TASK TO COMPLETE - Would you write out the data below exactly, with every line intact?

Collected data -

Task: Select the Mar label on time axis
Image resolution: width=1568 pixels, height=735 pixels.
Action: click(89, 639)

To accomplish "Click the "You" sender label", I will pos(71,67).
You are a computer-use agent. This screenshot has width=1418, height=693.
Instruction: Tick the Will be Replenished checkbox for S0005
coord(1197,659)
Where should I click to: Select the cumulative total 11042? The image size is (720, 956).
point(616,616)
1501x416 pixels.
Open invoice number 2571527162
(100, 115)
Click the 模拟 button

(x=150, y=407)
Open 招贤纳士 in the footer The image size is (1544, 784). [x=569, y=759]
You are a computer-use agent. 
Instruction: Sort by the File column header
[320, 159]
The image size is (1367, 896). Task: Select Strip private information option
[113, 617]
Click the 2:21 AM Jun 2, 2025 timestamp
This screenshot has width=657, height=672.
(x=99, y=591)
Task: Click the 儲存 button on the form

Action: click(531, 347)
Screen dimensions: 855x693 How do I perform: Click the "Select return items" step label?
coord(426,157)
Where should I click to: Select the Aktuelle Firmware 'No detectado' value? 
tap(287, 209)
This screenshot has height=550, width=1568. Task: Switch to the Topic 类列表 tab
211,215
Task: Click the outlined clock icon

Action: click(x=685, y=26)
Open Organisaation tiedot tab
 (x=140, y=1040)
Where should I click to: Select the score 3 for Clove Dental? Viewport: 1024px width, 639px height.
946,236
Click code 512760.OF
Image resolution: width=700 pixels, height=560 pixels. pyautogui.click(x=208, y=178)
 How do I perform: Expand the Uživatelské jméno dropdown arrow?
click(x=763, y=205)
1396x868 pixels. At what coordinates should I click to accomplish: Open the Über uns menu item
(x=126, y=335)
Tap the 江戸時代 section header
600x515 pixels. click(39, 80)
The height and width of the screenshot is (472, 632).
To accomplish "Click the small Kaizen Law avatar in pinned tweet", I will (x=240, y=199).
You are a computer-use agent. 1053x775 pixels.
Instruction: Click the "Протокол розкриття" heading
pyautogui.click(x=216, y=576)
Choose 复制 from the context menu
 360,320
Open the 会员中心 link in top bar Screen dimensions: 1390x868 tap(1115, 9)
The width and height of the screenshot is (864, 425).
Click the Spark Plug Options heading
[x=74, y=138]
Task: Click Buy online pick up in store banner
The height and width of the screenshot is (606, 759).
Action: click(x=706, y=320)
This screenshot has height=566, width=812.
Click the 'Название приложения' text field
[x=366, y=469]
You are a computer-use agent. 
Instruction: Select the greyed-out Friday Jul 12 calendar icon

TASK ANSWER -
Task: Select the Mar label on time axis
Image resolution: width=1568 pixels, height=735 pixels.
Action: click(89, 639)

To accomplish "Click the "You" sender label", I will pos(71,67).
You are a computer-use agent. This screenshot has width=1418, height=693.
Instruction: Tick the Will be Replenished checkbox for S0005
coord(1197,659)
Where should I click to: Select the cumulative total 11042? The image size is (720, 956).
point(616,616)
1501x416 pixels.
Open invoice number 2571527162
(100, 115)
Click the 模拟 button

(x=150, y=407)
Open 招贤纳士 in the footer The image size is (1544, 784). [x=569, y=759]
You are a computer-use agent. 
Instruction: Sort by the File column header
[320, 159]
The image size is (1367, 896). Task: Select Strip private information option
[113, 617]
Click the 2:21 AM Jun 2, 2025 timestamp
This screenshot has width=657, height=672.
(x=99, y=591)
Task: Click the 儲存 button on the form

Action: click(531, 347)
Screen dimensions: 855x693 How do I perform: Click the "Select return items" step label?
coord(426,157)
Where should I click to: Select the Aktuelle Firmware 'No detectado' value? 
tap(287, 209)
This screenshot has height=550, width=1568. Task: Switch to the Topic 类列表 tab
211,215
Task: Click the outlined clock icon

Action: click(x=685, y=26)
Open Organisaation tiedot tab
 (x=140, y=1040)
Where should I click to: Select the score 3 for Clove Dental? Viewport: 1024px width, 639px height.
946,236
Click code 512760.OF
Image resolution: width=700 pixels, height=560 pixels. pyautogui.click(x=208, y=178)
 How do I perform: Expand the Uživatelské jméno dropdown arrow?
click(x=763, y=205)
1396x868 pixels. At what coordinates should I click to accomplish: Open the Über uns menu item
(x=126, y=335)
Tap the 江戸時代 section header
600x515 pixels. click(39, 80)
The height and width of the screenshot is (472, 632).
To accomplish "Click the small Kaizen Law avatar in pinned tweet", I will (x=240, y=199).
You are a computer-use agent. 1053x775 pixels.
Instruction: Click the "Протокол розкриття" heading
pyautogui.click(x=216, y=576)
Choose 复制 from the context menu
 360,320
Open the 会员中心 link in top bar Screen dimensions: 1390x868 tap(1115, 9)
The width and height of the screenshot is (864, 425).
Click the Spark Plug Options heading
[x=74, y=138]
Task: Click Buy online pick up in store banner
The height and width of the screenshot is (606, 759).
Action: click(x=706, y=320)
This screenshot has height=566, width=812.
Click the 'Название приложения' text field
[x=366, y=469]
You are a computer-use agent. 
Instruction: Select the greyed-out Friday Jul 12 calendar icon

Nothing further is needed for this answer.